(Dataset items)
▬▬▬

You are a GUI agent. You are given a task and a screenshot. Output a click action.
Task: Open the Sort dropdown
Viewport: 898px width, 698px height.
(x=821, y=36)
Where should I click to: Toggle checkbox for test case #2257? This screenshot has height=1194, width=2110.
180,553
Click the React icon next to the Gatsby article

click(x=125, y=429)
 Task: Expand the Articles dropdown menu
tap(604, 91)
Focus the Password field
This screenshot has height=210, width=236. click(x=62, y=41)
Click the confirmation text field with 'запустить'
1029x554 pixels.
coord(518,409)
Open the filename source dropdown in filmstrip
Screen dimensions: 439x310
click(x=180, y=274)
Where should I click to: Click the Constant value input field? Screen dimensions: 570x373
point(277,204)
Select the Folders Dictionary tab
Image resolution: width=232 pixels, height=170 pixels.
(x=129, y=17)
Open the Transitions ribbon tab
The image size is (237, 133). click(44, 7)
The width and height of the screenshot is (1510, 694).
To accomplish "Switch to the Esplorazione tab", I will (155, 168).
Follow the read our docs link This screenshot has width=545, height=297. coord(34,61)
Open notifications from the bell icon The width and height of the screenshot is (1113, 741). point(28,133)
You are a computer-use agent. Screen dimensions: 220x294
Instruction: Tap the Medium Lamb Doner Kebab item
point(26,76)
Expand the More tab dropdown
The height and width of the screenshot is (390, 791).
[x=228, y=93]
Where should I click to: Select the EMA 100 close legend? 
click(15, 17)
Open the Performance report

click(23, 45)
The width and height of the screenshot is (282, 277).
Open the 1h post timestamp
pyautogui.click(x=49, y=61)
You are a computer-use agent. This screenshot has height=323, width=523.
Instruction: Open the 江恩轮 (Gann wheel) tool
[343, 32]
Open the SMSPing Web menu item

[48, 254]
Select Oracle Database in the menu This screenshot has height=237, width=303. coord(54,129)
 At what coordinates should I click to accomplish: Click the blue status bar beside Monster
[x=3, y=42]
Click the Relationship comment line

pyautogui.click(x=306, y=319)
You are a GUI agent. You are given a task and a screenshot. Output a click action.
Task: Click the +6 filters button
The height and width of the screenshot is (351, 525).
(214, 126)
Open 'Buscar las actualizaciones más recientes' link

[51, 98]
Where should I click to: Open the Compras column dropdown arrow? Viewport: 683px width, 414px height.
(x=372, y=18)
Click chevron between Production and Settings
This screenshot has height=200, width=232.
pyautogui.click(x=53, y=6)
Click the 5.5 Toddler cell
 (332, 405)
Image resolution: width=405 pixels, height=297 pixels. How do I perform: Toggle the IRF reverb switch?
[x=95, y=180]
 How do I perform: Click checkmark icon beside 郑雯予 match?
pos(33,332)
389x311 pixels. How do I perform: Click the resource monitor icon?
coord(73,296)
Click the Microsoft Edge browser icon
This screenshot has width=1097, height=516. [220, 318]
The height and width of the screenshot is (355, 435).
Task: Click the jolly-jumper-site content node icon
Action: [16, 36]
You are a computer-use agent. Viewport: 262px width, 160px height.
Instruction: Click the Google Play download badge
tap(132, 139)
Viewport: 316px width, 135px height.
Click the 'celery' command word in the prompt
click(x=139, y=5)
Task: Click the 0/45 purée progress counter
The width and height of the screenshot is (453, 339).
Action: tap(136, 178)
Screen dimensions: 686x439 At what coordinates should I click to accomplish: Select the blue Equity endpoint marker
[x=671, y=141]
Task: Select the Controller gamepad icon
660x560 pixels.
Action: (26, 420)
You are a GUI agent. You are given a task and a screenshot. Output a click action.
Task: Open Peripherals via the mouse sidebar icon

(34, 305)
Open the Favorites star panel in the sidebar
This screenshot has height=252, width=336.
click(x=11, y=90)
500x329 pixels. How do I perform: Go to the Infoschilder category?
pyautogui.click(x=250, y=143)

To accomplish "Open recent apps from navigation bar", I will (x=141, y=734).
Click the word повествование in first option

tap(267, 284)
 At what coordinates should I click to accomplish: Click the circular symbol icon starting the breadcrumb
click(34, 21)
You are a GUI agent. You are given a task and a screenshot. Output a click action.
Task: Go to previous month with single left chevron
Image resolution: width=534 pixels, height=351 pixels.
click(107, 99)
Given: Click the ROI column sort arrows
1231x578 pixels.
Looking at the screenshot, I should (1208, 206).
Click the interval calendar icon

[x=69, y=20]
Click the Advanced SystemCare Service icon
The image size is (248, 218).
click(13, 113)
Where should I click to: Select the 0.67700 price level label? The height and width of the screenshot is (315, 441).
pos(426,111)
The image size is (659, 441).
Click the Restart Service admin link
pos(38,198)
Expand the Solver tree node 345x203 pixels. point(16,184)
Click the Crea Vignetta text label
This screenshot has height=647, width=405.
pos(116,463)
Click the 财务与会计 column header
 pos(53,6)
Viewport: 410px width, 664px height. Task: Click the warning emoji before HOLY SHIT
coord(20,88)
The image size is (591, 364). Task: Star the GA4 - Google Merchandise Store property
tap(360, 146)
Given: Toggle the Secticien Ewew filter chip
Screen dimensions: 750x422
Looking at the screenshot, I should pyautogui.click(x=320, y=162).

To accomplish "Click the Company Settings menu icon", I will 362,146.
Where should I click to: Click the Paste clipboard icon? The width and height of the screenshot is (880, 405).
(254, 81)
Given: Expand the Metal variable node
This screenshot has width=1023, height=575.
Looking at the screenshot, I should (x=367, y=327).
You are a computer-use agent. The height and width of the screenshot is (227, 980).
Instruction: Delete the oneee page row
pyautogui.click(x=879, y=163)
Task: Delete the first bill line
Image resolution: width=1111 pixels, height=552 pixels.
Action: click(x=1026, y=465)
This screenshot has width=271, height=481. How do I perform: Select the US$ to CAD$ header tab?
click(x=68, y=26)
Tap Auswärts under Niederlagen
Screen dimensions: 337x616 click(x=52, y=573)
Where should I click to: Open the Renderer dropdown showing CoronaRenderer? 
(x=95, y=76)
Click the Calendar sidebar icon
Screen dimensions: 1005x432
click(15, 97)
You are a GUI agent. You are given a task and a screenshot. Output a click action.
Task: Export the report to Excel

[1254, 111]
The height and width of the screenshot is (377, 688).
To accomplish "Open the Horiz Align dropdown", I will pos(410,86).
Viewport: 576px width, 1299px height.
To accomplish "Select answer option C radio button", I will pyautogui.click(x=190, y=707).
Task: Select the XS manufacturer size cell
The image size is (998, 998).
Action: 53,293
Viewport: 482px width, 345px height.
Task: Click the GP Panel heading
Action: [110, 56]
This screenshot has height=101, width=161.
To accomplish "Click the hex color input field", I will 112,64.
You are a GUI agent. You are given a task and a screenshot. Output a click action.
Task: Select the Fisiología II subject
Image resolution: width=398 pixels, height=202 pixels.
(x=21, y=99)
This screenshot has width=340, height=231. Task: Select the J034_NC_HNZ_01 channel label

▬▬▬

WHAT TO PRODUCE:
Check the data line by line and report how many lines contain "computer" as a word or string, giving nothing besides the number.

ANSWER TO THIS TASK:
4